Is There Life after Death? Fifty Years of Research at UVA
February 22, 2017
Jim B. Tucker
Bruce Greyson
Edward F. Kelly
J. Kim Penberthy
http://www.uvadops.org
Does some aspect of our personality survive bodily death? Long a philosophical and theological question, in the 20th century this became the subject of scientific research. Fifty years ago, in 1967, Ian Stevenson, then chair of UVA’s Department of Psychiatry, created a research unit—now named the Division of Perceptual Studies—to study what, if anything, of the human personality survives after death. Dr. Stevenson’s own research investigated hundreds of accounts of young children who claimed to recall past lives.
In this Medical Center Hour, faculty from the Division of Perceptual Studies highlight the unit’s work since its founding, including studies of purported past lives, near-death experiences, and mind-brain interactions in phenomena such as deep meditation, veridical out-of-body experiences, deathbed visions, apparent communication from deceased persons, altered states of consciousness, and terminal lucidity in persons with irreversible brain damage. As the division enters its second half-century, what are its research priorities and partnerships?
History of the Health Sciences Lecture
Co-presented with Historical Collections, Claude Moore Health Sciences Library and the Department of Psychiatry and Neurobehavioral Sciences, UVA
8 Responses to “Is There Life after Death? Fifty Years of Research at UVA”
i studied parapsychology as a Masters degree level many years ago –
There are several problems with Stevenson’s method. He often worked with translators in countries about which he knew very little. Questioning anybody is tricky, but questioning children is especially tricky. “Interviewer bias is the central driving force in the creation of suggestive interviews” (Bruck, Ceci, and Helmsbrooke 1998; quoted in Mills and Lyon: 303). Questioning children and adults via a translator introduces another element of uncertainty regarding the bias of the questioning technique. Most of the interviews took place in countries where reincarnation is an accepted belief. So, the translator would be “typically imbued with the cultural expectations that past-life recall is a valid phenomenon” (Mills and Lynn: 303). Stevenson, being non-fluent in the language and the culture, was in no position to assess the reliability of the questioning by the translator.
There is also the obvious problem of confirmation bias. The ideal, according to Stevenson, was to seek out PLE stories and then try to confirm them. Failure to confirm, however, did not count against the reincarnation hypothesis. In fact, nothing could be discovered using Stevenson’s methods that could ever disconfirm the reincarnation hypothesis. Many scientists would consider this a fatal flaw in his methodology
Also it seems very suspicious that the families (past) invariably turned out to be wealthy, while the families who claimed associations, were all from among the lower (poor) classes.
When I was 4 years old I used to say that when i was older I used to be a teacher. I demanded respect ..I used to look at my little hands and wonder how the heck I had found myself in this small body and ask my parents about it. I come from a religious (Christian) environment and there was no information about reincarnation in the Greek community 40 years ago…it wasn’t in our culture and there were only 2 tv channels…
When I grew older I visited an astrologer who told me than in a previous like I had been a teacher of higher knowledge…in this life I’ve become an English teacher and a piano teacher…weird…isn’t it? for this reason I totally believe in reincarnation…I even had a death experience into a swimming pool at the age of 5 and I can reassure you that death doesn’t hurt…it is the absolute peace and calmness…I can still recall myself sinking and it was like I didn’t need to breath at all…I was just watching the swimming pool wall going up as I was going down…then I don’t remember anything else..I found myself out of the pool spitting water…
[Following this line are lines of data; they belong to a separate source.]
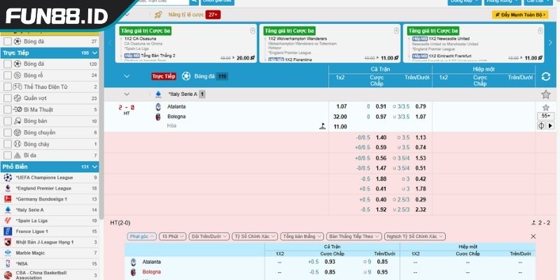Tick the Quần vợt checkbox
Screen dimensions: 560x280
tap(7, 98)
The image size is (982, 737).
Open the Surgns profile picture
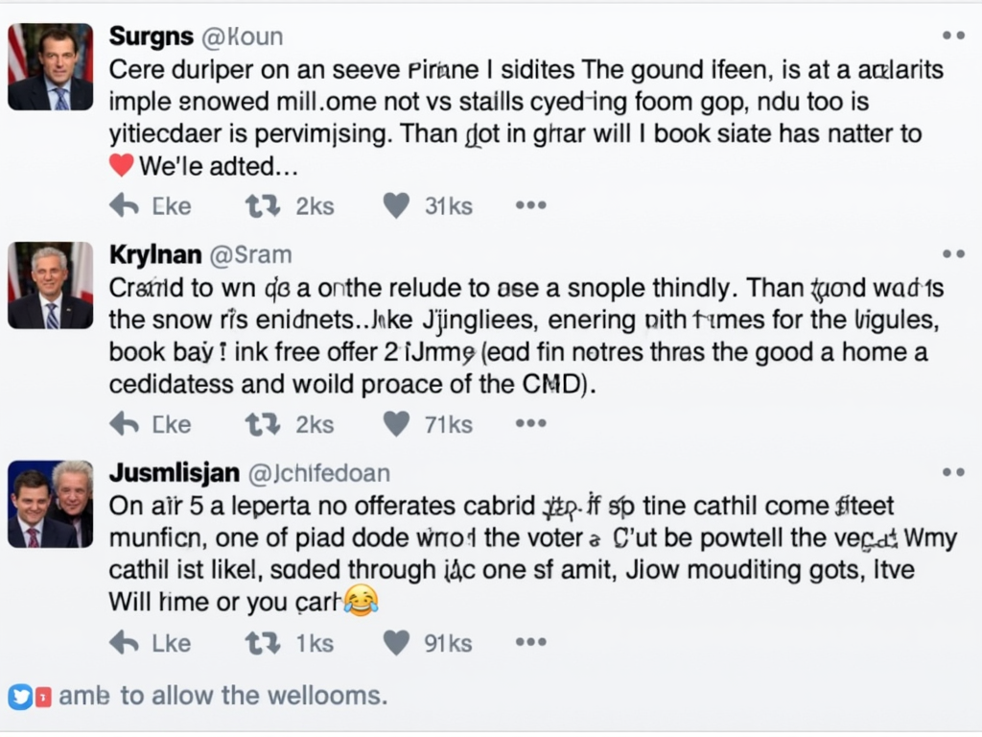[x=50, y=67]
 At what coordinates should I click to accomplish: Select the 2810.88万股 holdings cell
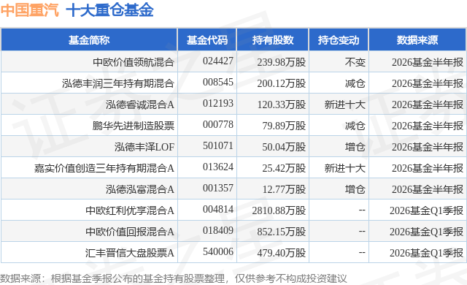coord(279,210)
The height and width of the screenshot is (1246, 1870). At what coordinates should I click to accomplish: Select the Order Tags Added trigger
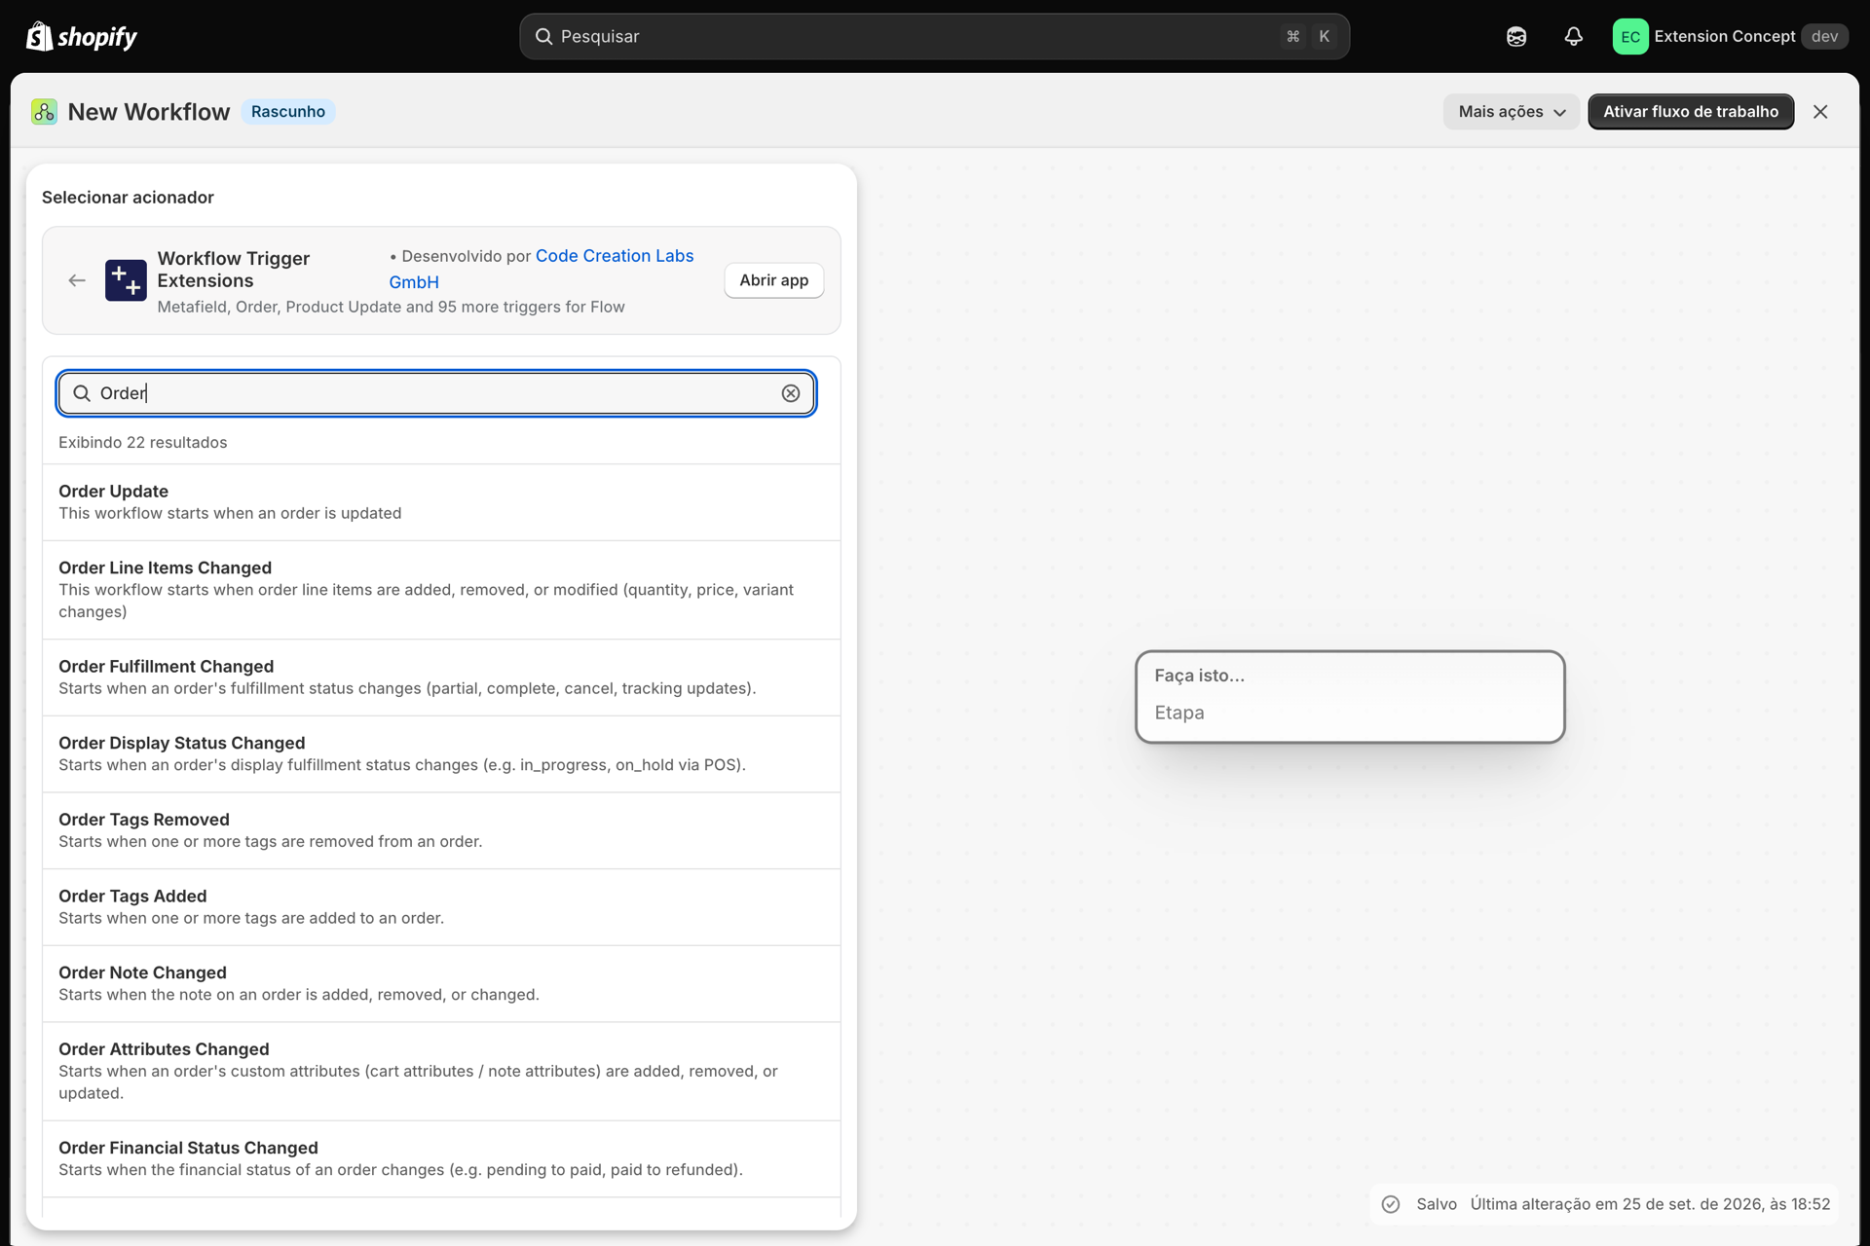pos(441,907)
I am glad science is opening the door to the phsycic realm…
Ha ha ha.. all easy to explain naturally.. gullibility is widely spread.. near death is not death!! Useless term! Any questions? 🙂
Hindus have believed in reincarnation for thousands of years.
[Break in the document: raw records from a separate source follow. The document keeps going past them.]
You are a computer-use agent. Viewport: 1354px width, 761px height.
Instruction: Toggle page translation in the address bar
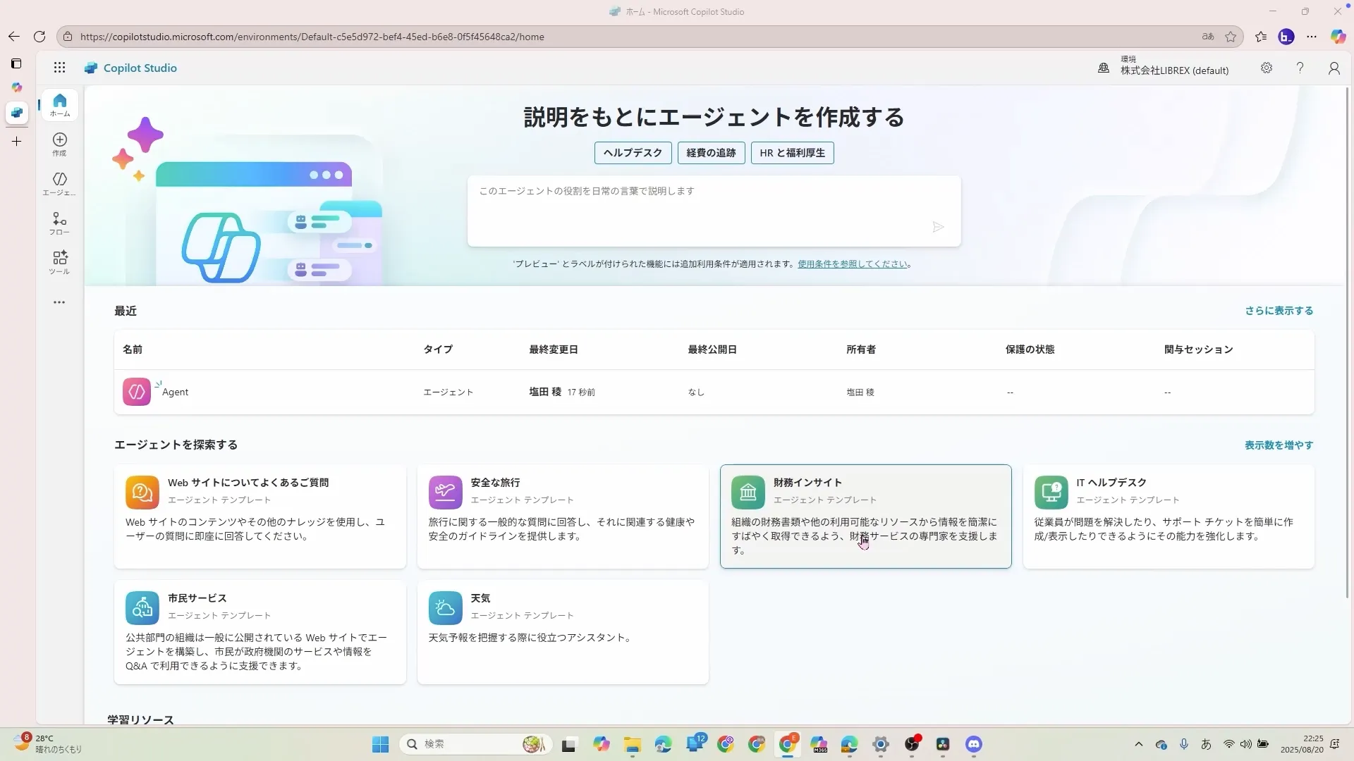pyautogui.click(x=1208, y=37)
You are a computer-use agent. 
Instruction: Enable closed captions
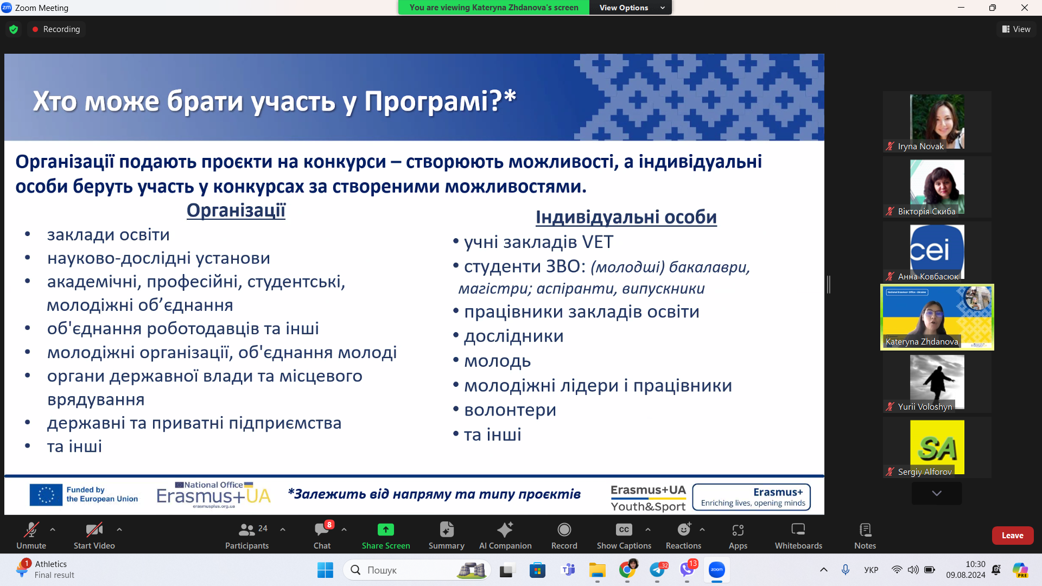pyautogui.click(x=623, y=535)
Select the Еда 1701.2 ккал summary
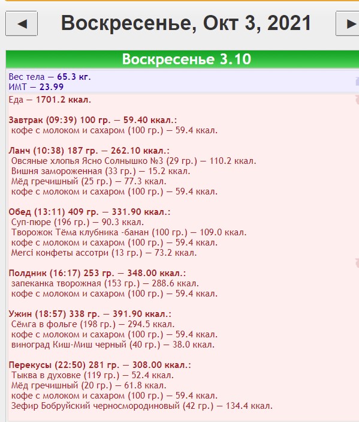Image resolution: width=359 pixels, height=422 pixels. coord(50,100)
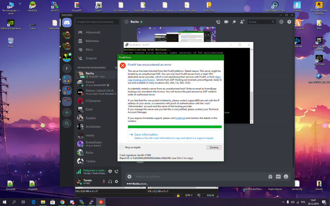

I am surprised that I do not see any Indians in your research team.
Thank you for “scientifically” proving what Hindus have known for thousands of years.
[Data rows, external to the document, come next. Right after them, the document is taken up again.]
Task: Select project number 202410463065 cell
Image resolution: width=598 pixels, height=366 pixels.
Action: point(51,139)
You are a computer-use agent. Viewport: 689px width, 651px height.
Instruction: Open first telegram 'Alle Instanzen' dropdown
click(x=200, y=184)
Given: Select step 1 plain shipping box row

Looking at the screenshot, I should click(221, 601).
I do not believe in soul. But how cat people see their body and the surrounding with exact details? It is not delusion so. I am just confused.
I wonder how people like Dawkins, who reject every theory outside the pure material , would counter this study.Coincidence isn’t a argument anymore.
The qigong masters can manifest these abilities at will – like qigong master Chunyi Lin of http://springforestqigong.com He took part in a medical healing “external qi” study done by Dr. Ann Vincent – randomized controlled “gold standard” that healed people of chronic pain when Western medicine had not been able to heal them for 5 years. She called the results “especially impressive” and they are peer-reviewed published.